═══ Records to process

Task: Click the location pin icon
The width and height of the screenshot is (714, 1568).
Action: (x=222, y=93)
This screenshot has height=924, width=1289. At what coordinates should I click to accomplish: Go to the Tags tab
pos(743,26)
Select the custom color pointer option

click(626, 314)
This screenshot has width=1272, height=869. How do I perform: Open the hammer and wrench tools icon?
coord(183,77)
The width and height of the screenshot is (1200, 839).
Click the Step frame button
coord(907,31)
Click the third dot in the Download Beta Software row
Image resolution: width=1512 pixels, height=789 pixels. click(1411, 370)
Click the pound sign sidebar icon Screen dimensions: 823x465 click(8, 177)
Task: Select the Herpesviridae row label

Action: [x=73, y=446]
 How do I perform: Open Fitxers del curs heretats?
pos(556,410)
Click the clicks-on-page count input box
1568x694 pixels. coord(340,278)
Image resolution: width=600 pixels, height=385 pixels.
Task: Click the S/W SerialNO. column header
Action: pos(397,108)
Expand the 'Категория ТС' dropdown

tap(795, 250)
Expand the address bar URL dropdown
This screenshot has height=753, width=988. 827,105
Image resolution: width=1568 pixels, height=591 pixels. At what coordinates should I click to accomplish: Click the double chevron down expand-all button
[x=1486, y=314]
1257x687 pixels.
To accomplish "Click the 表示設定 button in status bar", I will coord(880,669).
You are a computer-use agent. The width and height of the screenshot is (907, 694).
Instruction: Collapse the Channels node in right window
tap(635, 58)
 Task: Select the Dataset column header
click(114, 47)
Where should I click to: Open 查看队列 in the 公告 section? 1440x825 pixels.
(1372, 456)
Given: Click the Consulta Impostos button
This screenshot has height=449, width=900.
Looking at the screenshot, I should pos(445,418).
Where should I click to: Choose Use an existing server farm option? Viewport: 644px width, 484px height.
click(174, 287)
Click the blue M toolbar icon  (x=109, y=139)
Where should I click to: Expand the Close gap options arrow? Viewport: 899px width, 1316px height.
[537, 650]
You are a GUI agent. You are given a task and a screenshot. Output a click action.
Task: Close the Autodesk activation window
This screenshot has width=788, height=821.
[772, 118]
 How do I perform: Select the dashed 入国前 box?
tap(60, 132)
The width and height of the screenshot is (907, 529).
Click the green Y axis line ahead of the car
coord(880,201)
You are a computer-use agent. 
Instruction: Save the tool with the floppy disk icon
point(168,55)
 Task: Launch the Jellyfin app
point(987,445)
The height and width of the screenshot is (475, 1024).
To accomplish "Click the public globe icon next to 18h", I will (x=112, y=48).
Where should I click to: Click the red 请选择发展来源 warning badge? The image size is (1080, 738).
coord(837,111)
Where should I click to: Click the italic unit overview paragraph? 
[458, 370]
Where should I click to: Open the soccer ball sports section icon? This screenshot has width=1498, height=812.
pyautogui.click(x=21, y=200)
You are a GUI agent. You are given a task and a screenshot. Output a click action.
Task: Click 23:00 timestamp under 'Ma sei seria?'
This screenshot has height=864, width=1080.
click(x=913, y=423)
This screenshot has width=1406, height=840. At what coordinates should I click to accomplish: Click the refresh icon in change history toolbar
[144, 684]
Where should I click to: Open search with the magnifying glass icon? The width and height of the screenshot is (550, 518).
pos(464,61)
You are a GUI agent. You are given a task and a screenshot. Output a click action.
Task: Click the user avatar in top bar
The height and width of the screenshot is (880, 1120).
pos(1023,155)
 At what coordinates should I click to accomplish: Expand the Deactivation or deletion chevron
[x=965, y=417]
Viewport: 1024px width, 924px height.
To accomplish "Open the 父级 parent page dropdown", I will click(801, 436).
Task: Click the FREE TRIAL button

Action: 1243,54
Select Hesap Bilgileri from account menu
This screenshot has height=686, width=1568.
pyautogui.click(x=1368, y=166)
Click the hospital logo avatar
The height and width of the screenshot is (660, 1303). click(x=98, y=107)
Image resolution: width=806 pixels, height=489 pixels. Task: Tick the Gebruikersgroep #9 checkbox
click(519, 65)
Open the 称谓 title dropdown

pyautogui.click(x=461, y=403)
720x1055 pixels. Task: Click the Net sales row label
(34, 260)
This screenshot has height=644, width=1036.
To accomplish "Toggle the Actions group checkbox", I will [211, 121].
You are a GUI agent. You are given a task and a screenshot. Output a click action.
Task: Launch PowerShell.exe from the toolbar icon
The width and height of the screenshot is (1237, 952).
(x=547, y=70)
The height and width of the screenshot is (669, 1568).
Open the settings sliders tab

══════

Task item: Make a copy of each line in the records above that has the word "computer".

Output for this exercise:
You are a computer-use agent. The width and height of the screenshot is (907, 694).
You are a computer-use agent. 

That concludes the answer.